My original job was going to be very simple – just to trim the movie to get it back to what it looked in the previews. Then Vilmos [Zsigmond, the cinematographer] came in and I made changes based on what he wanted to see now that he had a chance to go back through the movie again.
DK: What did Vilmos want in the grade?
MS: I worked with Vilmos for a week, and a lot of his changes were subtle. We spent a lot of time creating shadows and colors with power windows, for faces, walls, whatever. There were hot spots in the frames that he wanted to bring down, and track through the shot. Every shot was tweaked in some way. I don't think we let one scene go through without doing something – usually power windows and changing the density of the shot.
DK: What were the big challenges with Black Dahlia?
MS: I did a lot of building and tracking windows. There's a scene with pillars in the room with people walking through. I built power windows to bring down the light on the pillars, but then people were walking around the pillars, so I had to track and morph with those windows, so the people walking in front of the pillars weren't affected by the change in lighting.

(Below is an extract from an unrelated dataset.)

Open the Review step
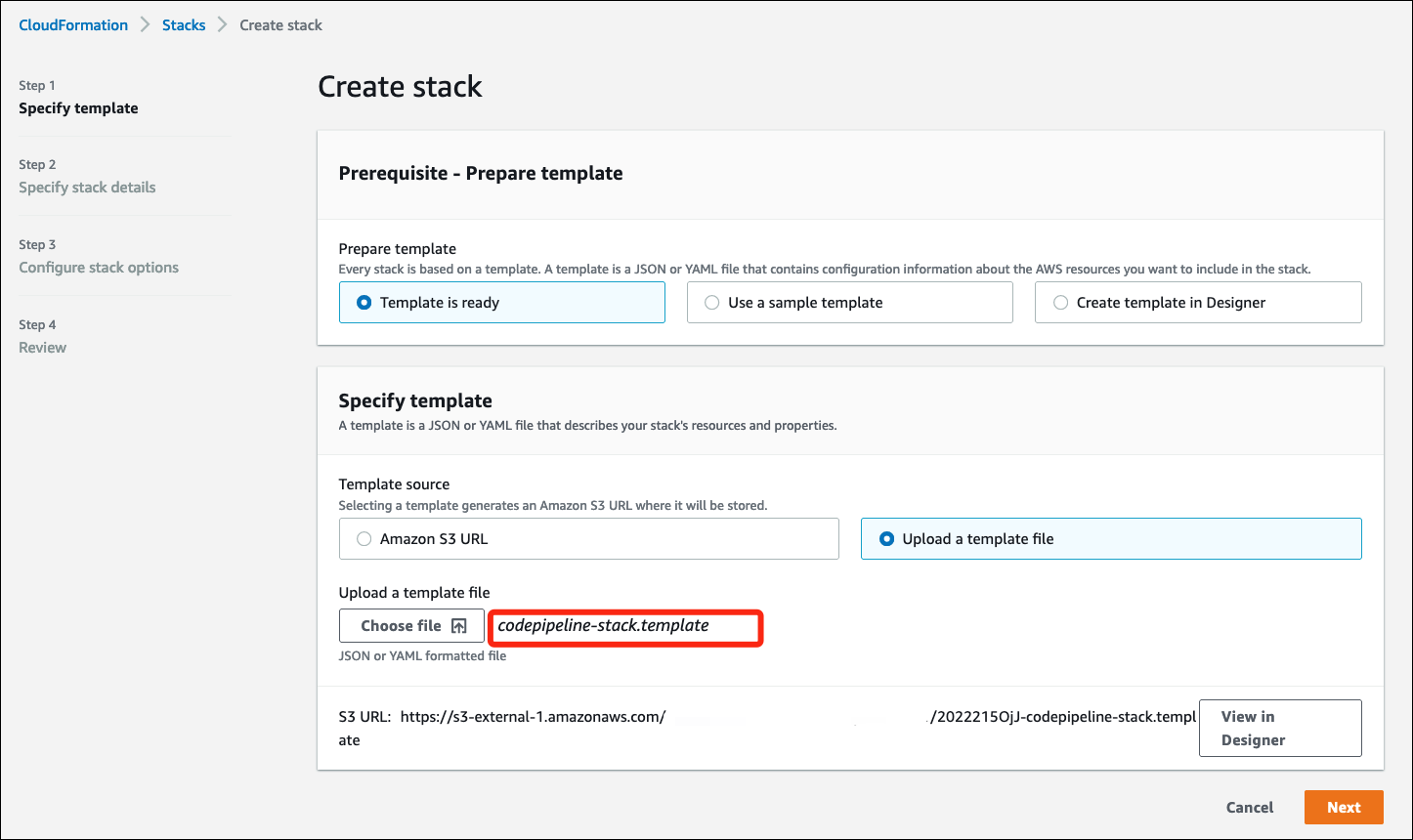The image size is (1413, 840). click(x=43, y=348)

DK: What gear did you use and how did it help you?
MS: Lustre. I couldn't have done the morphing and windowing and keying that I was doing on any other system that I know of. It's a software-based system, and Lustre gave me the ability to draw shapes for power windows. With hardware devices, you're limited to circles and squares. Here, I could draw any shape I wanted and soften the edges so it could blend. I could affect the luminance or a specific color, put plug-ins or effects within the shape. It seems limitless what I could do. I'm still learning things the box can do, and I love it.
DK: What should filmmakers know going into or preparing for a DI?
MS: They should know the digital color-timing process so they'll know what's possible. I've had some filmmakers come in that have only worked in color timing in a film lab. To a certain extent, that's what I'm doing, but I have to show a lot of these guys that I have the ability to do things. If they knew the tools available to them, the process would go quicker.